As it was happening in that precise moment of the evening of October the 21st in numerous Spanish cities, men and women assembled in a circle and with their hands joined before candle-lights listened in silence.

“Violence is possible because the rest of the men keep maintaining some kind of complicity and tolerance. Might it be for selfishness, for resentment or for a misunderstood male solidarity, what is given is that many of us are not doing enough to stop gender-based violence. What is given is that many of us simply don’t do anything. Until now the majority of us have only looked at this problem from the distance, feeling free of blame and thinking it was enough not to be the abusers. But it is not enough because silence makes us collaborators. Let us break silence”.

This is the fourth year the Men’s Association for Gender Equality (AHIGE) created in the southern town of Malaga one decade ago, organizes the rueda (circle) of men against violence towards women. Never before had the event been as widespread in the Spanish territory as in this edition of the event, with more than 30 cities around the country (only 3 last year) participating and therefore becoming the biggest mobilization of men in the Spanish history.

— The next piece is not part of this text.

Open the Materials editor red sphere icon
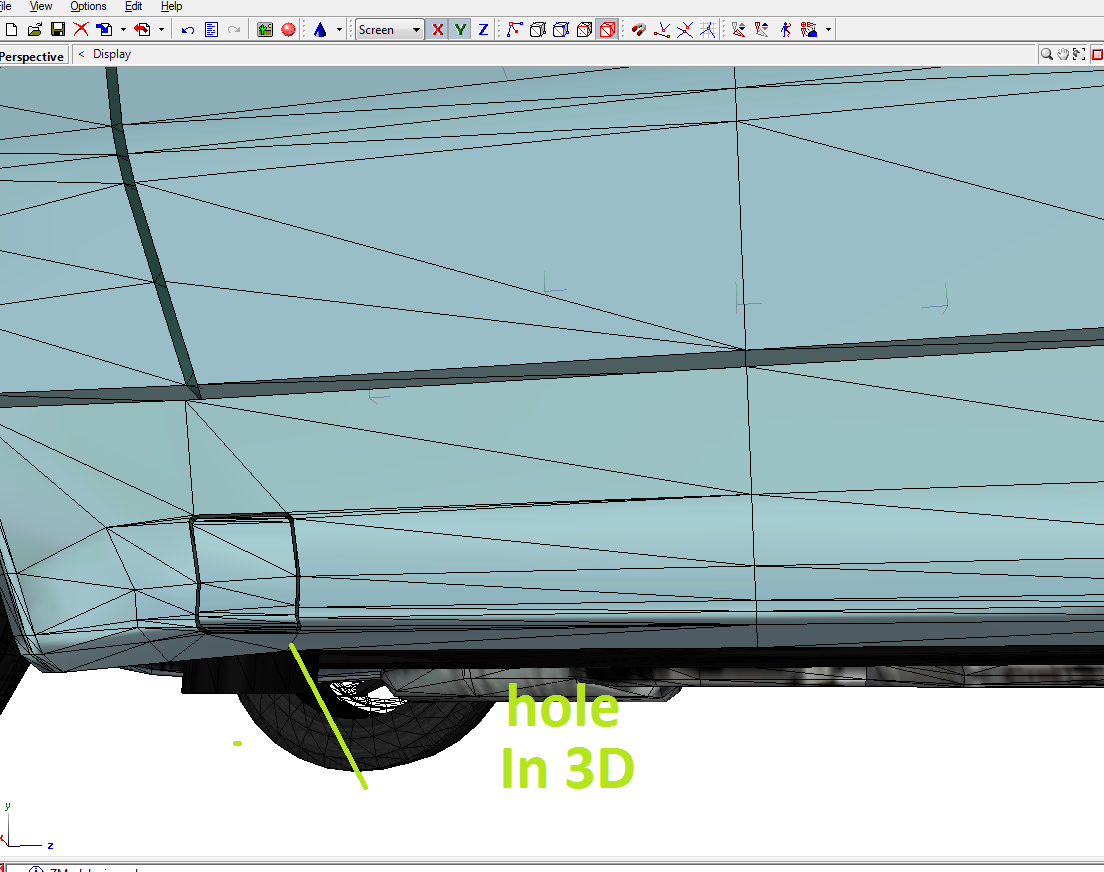The height and width of the screenshot is (872, 1104). [x=288, y=30]
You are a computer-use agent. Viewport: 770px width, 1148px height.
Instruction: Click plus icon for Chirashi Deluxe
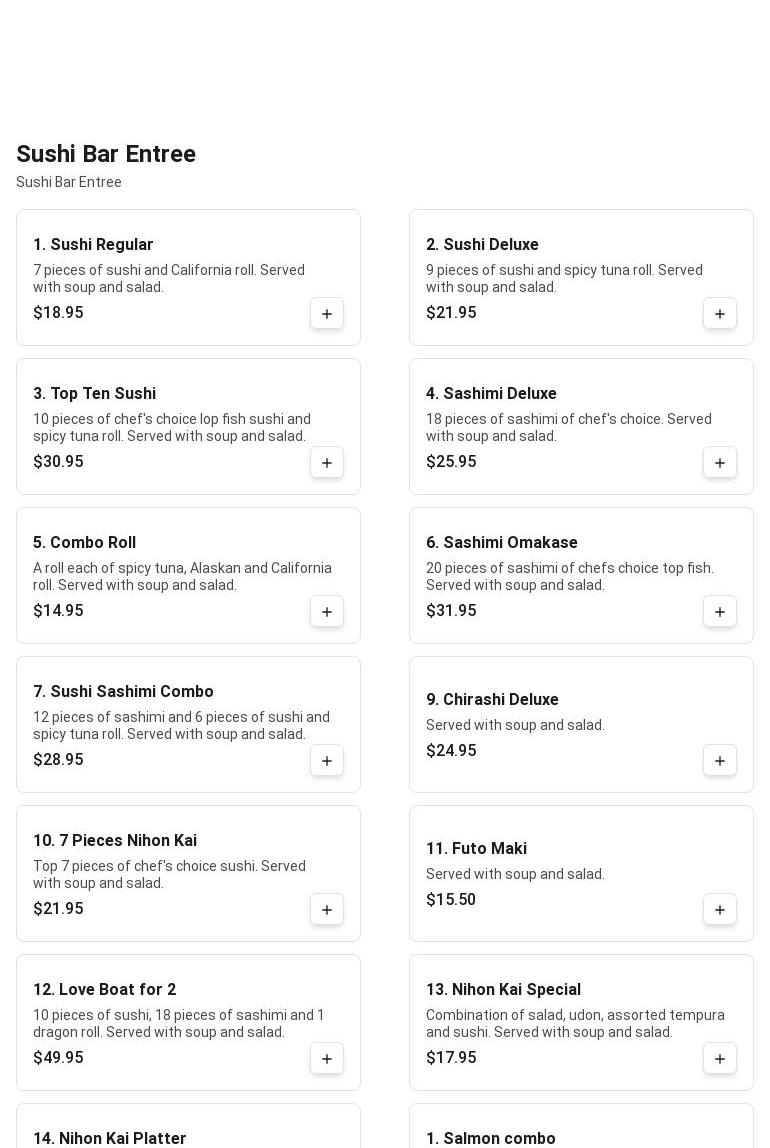click(720, 761)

As it happens since 2007 the event is held with the objective to take a public position against violence towards women, visualize the existence of men who fight for equality and invite people to participate in the demonstrations of November the 25th, the International Day for the Elimination of Violence against Women. This year only in Spain 59 women have been killed by their partners, more than in 2009 period (55 women killed).
“The decision of doing it today is because we wanted to have it close to November the 25th but not on the same day, when women are the ones demonstrating, and we would have taken their prominence away”, says Paco Abril, sociologist, university researcher and professor specialized on gender and masculinities, member of AHIGE for more than two years. “You know, we men sometimes when getting to a place tend to occupy it all, it is part of our identity in inverted commas”, he points out smiling. For him, as a sociologist and a homosexual, it was relatively easy, he says, to “detect the gender jail to which the social process forces us” and thus decide to work on questioning the roles men should play.

Besides the campaign “Vivamos sin violencia, el silencio nos hace cómplices” (Let us live without violence, silence makes us collaborators), out of which the idea of the circle was born, AHIGE, part of the MenEngage network, also develops programs such as CO-RESPONDE, a nationwide program funded by the Woman’s Institute of the Ministry of Equality and addressed at promoting men’s domestic and family co-responsibility, workshops on emotional intelligence, inter-gender relationships and masculinity and virtual training and education intervention courses with men from the gender perspective.

This year approx. one thousand people got together around Spain on October 21. Not a consistent number, but, as Guillermo points out, while finishing reading the manifesto, “few but good ones”.
Worldwide on December 6 the White Ribbon Campaign will take place, the largest effort in the world of men working to end violence against women.

Getting close to November 25 I try to find other ways to talk about an issue that , not differently from prostitution, too much often is simplistically analysed by only looking at those who suffer from it and ignoring the other parts, those who exercise it and, the most numerous ones, those who believe not to be responsible but in fact, with their words and silences, help making up the world that legitimizes this abuse in such a subliminal way that sometimes they become both victims and aggressors without not even noticing it.
As if it was only women’s, homosexuals’ and prostitutes’ responsibility, for instance, to be aware of and overcome the violence they receive, the only ones to have their psychological profiles analysed, the only ones, in the end, who have a problem.
Since I strongly believe we are all responsible and we can all do something, I have decided to start these pre-November 25 reflections of mine from this story. More will come in the future.